━━━ SELECTED EXCERPT ━━━
I also get mine from Soapers Choice. I buy 50 lb drums and ship it to Montana. It comes out to $ .14 / ounce after shipping, $ .13 / ounce if I order 2 drums at a time which is what I usually do. Great quality. I also get my palm, avocado, castor, and almond oil from them. I search the internet extensively every 4 months or so for a better price and have never found one.


----------



## SoapSap

I get mine at Bulk Apothecary for $15.84 for 7lbs.   They will match any price that is lower. I do not know what the shipping would be for you but I would call them or contact them on their chat line. Also ask if they have a coupon code going on right now that you can use. They often do.


----------



## BrewerGeorge

If you have Prime, this Snappy brand from Amazon is just under $3 per pound, which is about fifty cents per pound cheaper than the LouAna double pack from Walmart.

Can't touch the $2 Soaper's choice price, but it would take me six or seven years to use 50# of coconut.  The last gallon (~3500g) I bought lasted me a year at 20% usage rate.


----------



## KristaY

If you live near a Big Lots they have 3 liters of CO for $12.00. A couple of times a year they have a 20%-off-everything-in-the-store sale so it goes down to $9.60. That's when I stock up!

I used the Snappy CO from Amazon for about a year then started to develop random DOS. It was most noticeable in my 100% CO, -2% SF laundry/cleaning soap. I switched to the Big Lots "Butcher Boy" (from Columbus Foods) and started adding EDTA to every batch of soap. The DOS gremlins have moved out of my house.:twisted:


----------



## Selaine

I ordered two 50 lb pails and three 1 gallon bottles and 1 10lb box from Soapers Choice to N. Ga and shipping was 97.00... considering all I got, it was still worth it.  When I ordered two 1 gallon jugs and a 10 lb box, shipping was only 18.00.  That was def worth it.
━━━
- **WHAT THE TASK ASKS**: Do these statements agree with the thread on buying coconut oil? For each, answer yes or no and quote the deciding words. (a) The Snappy brand from Amazon costs about fifty cents per pound more than the LouAna double pack from Walmart. (b) Bulk Apothecary will match a lower price. (c) Shipping for two 1 gallon jugs and a 10 lb box from Soapers Choice came to $97.00. The records are separate material from the thread.
━━━ STORED RECORDS ━━━
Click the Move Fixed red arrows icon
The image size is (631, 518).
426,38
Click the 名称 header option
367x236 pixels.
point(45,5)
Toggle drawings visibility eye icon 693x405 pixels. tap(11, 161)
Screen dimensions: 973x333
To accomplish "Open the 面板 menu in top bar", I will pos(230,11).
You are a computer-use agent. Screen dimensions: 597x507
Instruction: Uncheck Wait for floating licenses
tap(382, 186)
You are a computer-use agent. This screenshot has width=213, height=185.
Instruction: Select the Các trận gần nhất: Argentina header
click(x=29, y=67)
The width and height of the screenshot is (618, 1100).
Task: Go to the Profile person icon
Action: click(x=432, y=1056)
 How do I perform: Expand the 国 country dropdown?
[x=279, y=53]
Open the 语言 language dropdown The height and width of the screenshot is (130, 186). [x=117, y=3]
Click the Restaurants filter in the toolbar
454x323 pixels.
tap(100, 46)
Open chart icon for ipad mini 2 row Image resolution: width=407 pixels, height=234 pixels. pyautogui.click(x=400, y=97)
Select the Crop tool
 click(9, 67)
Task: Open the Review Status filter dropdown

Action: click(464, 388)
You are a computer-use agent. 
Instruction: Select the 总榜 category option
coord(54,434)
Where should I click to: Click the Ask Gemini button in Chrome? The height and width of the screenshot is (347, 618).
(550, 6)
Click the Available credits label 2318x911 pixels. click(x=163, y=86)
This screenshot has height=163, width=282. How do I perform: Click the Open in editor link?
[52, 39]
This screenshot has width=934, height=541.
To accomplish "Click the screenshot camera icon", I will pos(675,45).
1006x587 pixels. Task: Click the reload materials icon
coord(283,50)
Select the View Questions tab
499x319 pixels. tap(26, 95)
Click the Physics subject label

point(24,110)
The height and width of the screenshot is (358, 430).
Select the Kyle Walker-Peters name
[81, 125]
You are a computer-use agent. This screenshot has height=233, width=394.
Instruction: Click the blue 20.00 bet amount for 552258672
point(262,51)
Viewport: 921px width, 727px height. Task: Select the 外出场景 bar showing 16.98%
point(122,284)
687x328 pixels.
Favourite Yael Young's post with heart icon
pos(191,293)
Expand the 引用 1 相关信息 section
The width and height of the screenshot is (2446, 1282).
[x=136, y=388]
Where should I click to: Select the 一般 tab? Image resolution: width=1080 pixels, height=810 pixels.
━━━
- **RESPONSE TO THE TASK**:
(a) No: "about fifty cents per pound cheaper than the LouAna double pack from Walmart"
(b) Yes: "They will match any price that is lower."
(c) No: "When I ordered two 1 gallon jugs and a 10 lb box, shipping was only 18.00."